DOYANDUIT – IHSG hari ini bergerak menguat dan menembus rekor tertinggi baru di level 8.689, menunjukkan kepercayaan pasar yang masih solid pada penghujung pekan.
Berdasarkan data perdagangan sesi pagi, indeks dibuka di 8.658,89, lalu sempat naik ke 8.676,07 sebelum menyentuh titik puncak di 8.689,10.
Penguatan ini mencerminkan respons positif investor terhadap stabilitas makroekonomi menjelang akhir tahun. Konsistensi dana asing dan perbaikan kinerja emiten menjadi pendorong utama reli IHSG menjelang penutupan 2025.
Total transaksi mencapai 6,999 miliar saham dengan nilai Rp2,858 triliun, memperlihatkan likuiditas tinggi sejak pembukaan pasar.
Sebanyak 290 saham menguat, 240 saham melemah, dan 426 saham stagnan. Kondisi ini menggambarkan sentimen positif yang merata di sejumlah sektor utama, termasuk infrastruktur, keuangan, dan teknologi.
Sektor Sekaligus Saham yang Menggerakkan IHSG Hari Ini
Infrastruktur dan Keuangan Jadi Motor Kenaikan
Sektor infrastruktur memimpin penguatan dengan kenaikan 1,60%, sedangkan sektor keuangan naik 0,87%. Keduanya menjadi penyumbang terbesar terhadap reli IHSG hari ini.
Sektor teknologi juga bergerak positif 0,22%, mencerminkan minat investor yang tetap tinggi pada saham-saham berbasis layanan digital.
Data historis sektor menunjukkan tren menarik. Dalam setahun terakhir:
- Sektor teknologi tumbuh +305,41%
- Sektor komunikasi melonjak +562,35%
- Sektor mineral non-energi naik +122,27%
Kenaikan jangka panjang ini memperkuat keyakinan bahwa diversifikasi sektor menjadi kunci strategi investasi di pasar Indonesia.

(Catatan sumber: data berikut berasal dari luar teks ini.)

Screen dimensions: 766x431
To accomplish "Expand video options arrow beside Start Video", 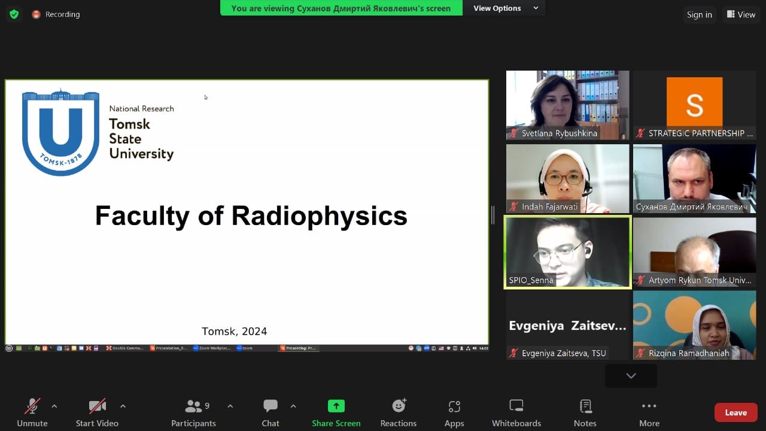I will point(123,406).
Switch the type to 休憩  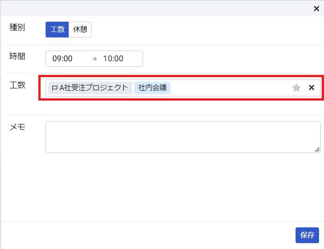pyautogui.click(x=80, y=30)
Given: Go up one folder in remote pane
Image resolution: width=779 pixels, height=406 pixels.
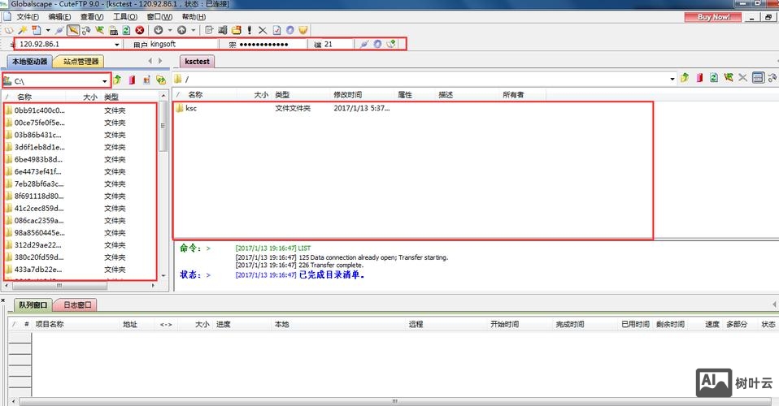Looking at the screenshot, I should pyautogui.click(x=685, y=78).
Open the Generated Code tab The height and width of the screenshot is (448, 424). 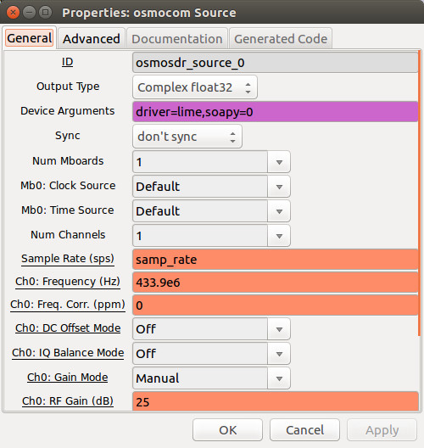pyautogui.click(x=281, y=38)
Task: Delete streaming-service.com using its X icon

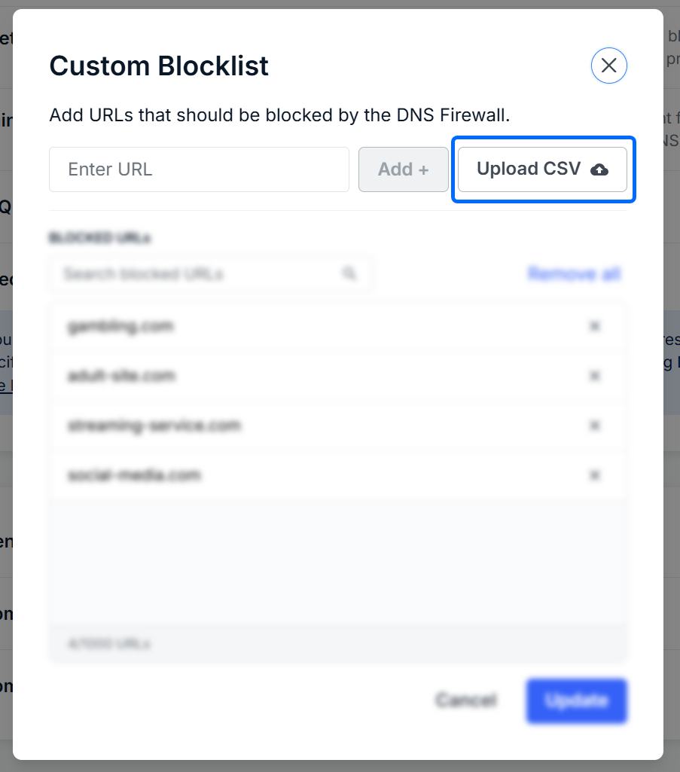Action: [x=594, y=426]
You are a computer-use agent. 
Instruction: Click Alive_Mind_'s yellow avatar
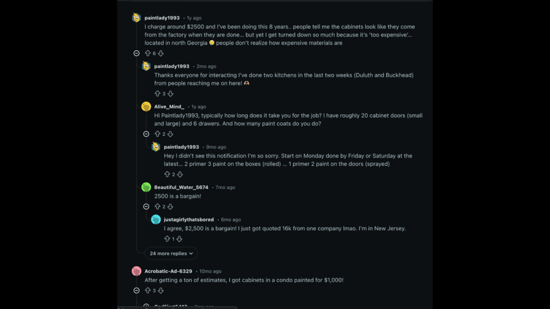(145, 107)
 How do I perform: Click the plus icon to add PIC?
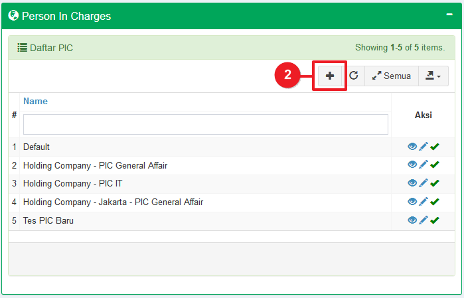click(330, 76)
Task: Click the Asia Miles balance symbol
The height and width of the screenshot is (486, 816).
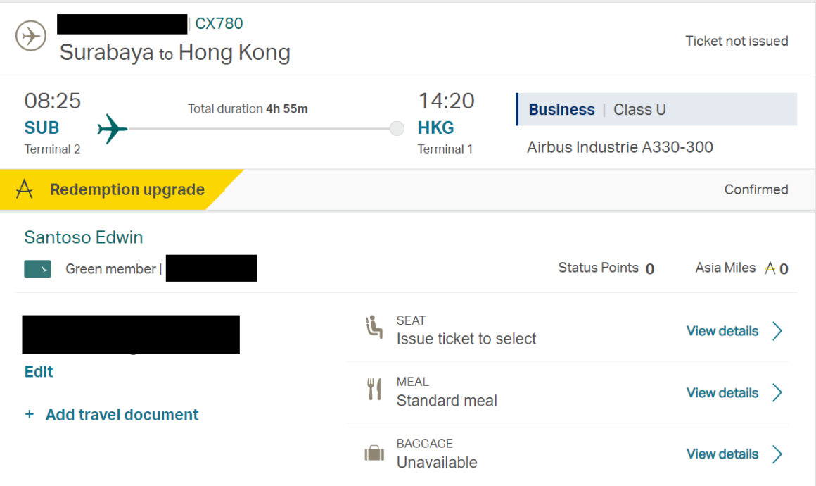Action: (770, 268)
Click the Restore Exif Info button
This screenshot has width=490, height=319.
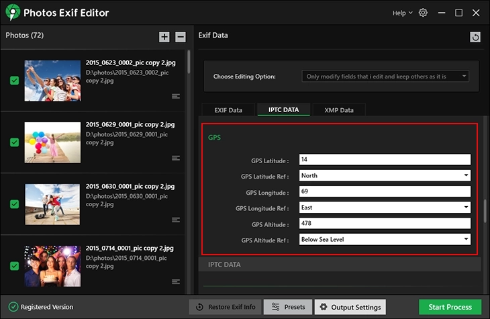pyautogui.click(x=225, y=307)
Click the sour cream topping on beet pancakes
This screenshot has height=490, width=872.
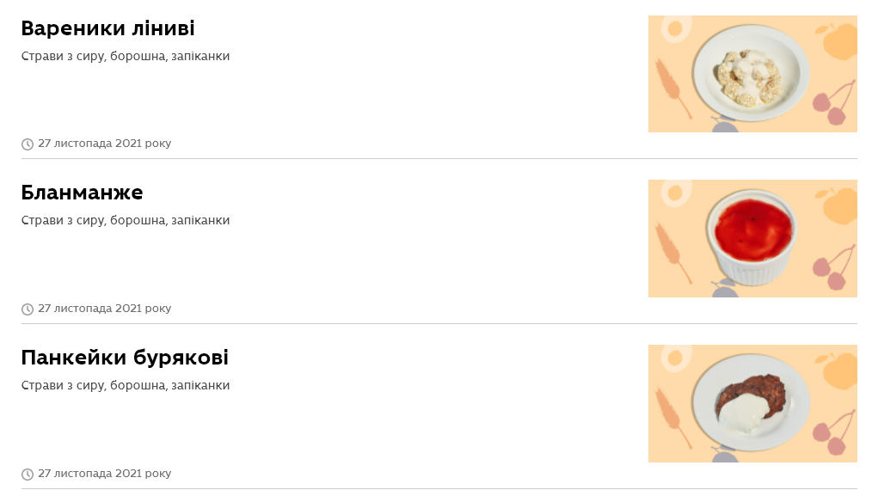744,414
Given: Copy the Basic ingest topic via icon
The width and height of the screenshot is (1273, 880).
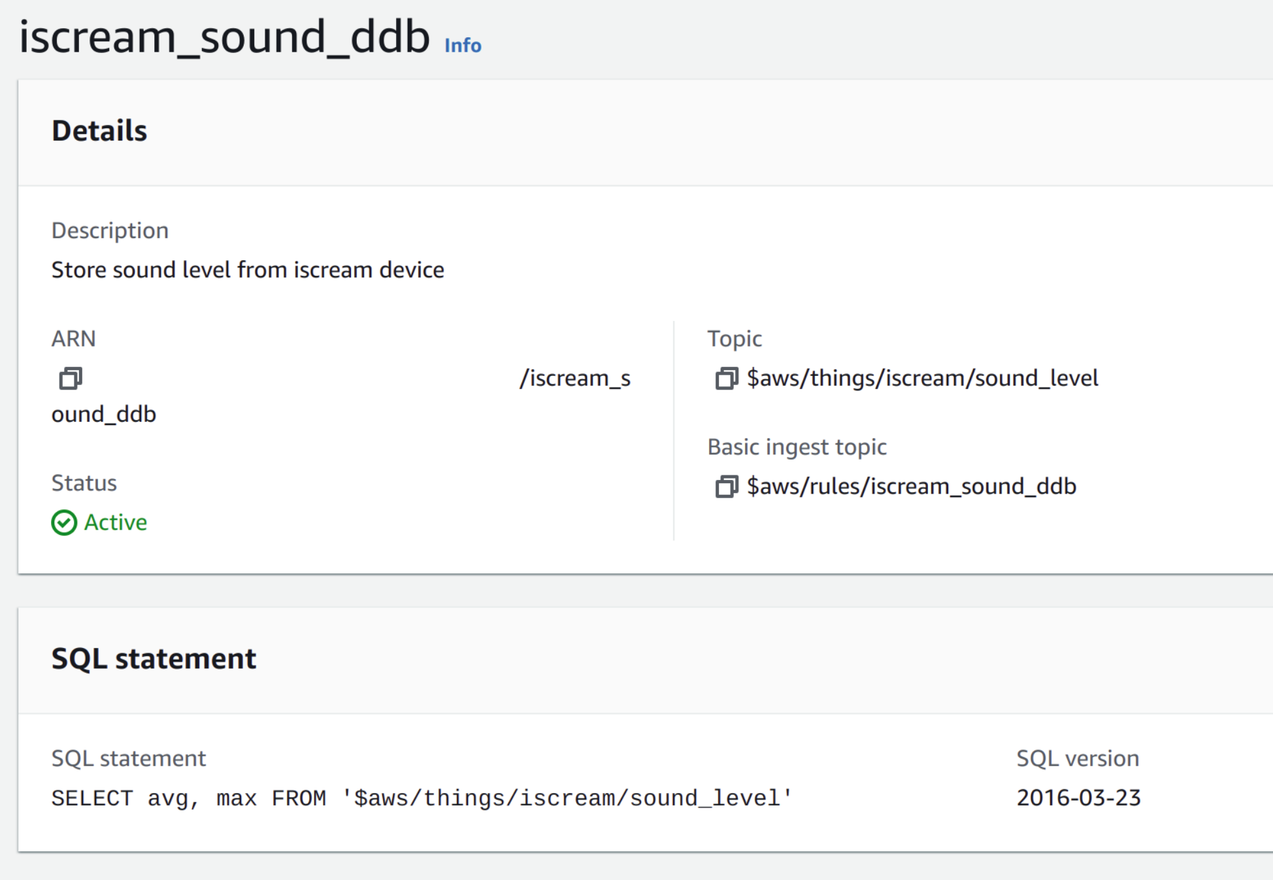Looking at the screenshot, I should 726,486.
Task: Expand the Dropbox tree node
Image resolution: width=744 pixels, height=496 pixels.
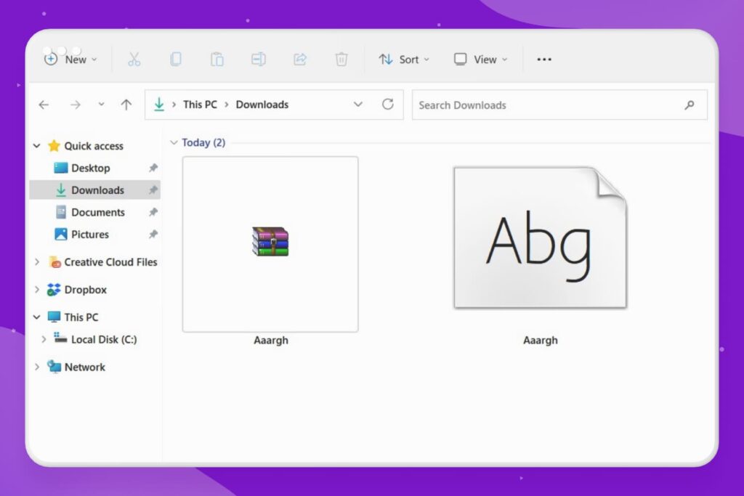Action: coord(37,290)
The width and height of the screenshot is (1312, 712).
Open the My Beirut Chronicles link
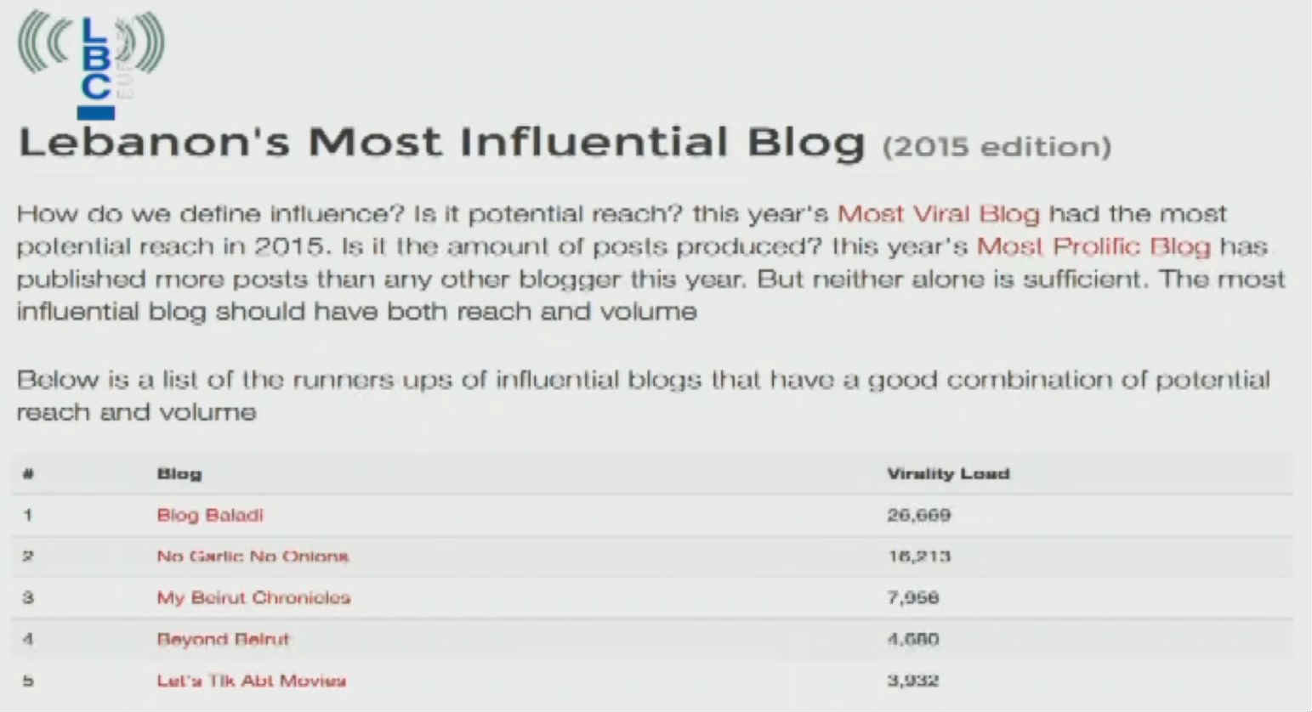pos(253,597)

Saham Top Gainers dan Losers IHSG Hari Ini
Emiten Besar yang Menguat
Beberapa saham berkapitalisasi besar mencatat penguatan signifikan, seperti:
- EXCL naik 15,22% ke Rp3.330
- PGEO menguat 4,74% ke Rp1.215
- ASII naik 1,86% ke Rp6.850
Penguatan EXCL menjadi sorotan karena persentase kenaikannya jauh di atas rata-rata saham LQ45.
Saham yang Melemah
Di sisi lain, beberapa saham mencatat koreksi, antara lain:
- HEAL turun 2,07%
- KLBF terkoreksi 1,68%
- UNVR melemah 1,44%
Koreksi ini relatif wajar mengingat volatilitas perdagangan dan faktor rotasi sektor menjelang akhir tahun.
Daftar Saham Paling Aktif dan Paling Volatil
Saham dengan Volume Tertinggi
- CUAN +5,95%
- DEWA –2,80%
- BUMI –0,83%
- IMPC +5,81%
- FILM +1,91%
Saham Paling Volatil
- NATO –5,98%
- ASPI –13,47%
- TRON +32,20%
- LAPD +17,24%
- GOLF +0,70%
Volatilitas tinggi ini umumnya dipicu oleh aksi ambil untung, sentimen jangka pendek, atau pergerakan spekulatif.
Kinerja Sektor dalam Jangka Panjang
Tabel ringkas berikut menggambarkan performa beberapa sektor kunci dalam horizon lebih panjang:
| Sektor | 1 Bulan | 6 Bulan | 1 Tahun | 5 Tahun | 10 Tahun |
|---|---|---|---|---|---|
| Finansial | +4,89% | +50,48% | +59,66% | +154,97% | +639,50% |
| Mineral Energi | +10,07% | +48,17% | +82,78% | +3.092,78% | +4.305,76% |
| Teknologi | +1,23% | +69,39% | +305,41% | +26.791,95% | +26.264,02% |
| Komunikasi | +91,64% | +507,94% | +562,35% | +471,75% | +532,79% |
Data ini menunjukkan bahwa sektor teknologi dan energi masih menjadi lokomotif reli panjang bursa Indonesia.
IHSG hari ini yang mencetak rekor baru ke 8.689 menegaskan bahwa momentum pasar saham Indonesia masih sangat kuat. Dengan dukungan sektor infrastruktur, keuangan, dan teknologi, indeks tampak solid memasuki akhir 2025.
Bagi investor, pemahaman terhadap dinamika sektor dan volatilitas saham individu menjadi kunci dalam mengambil keputusan yang lebih cerdas.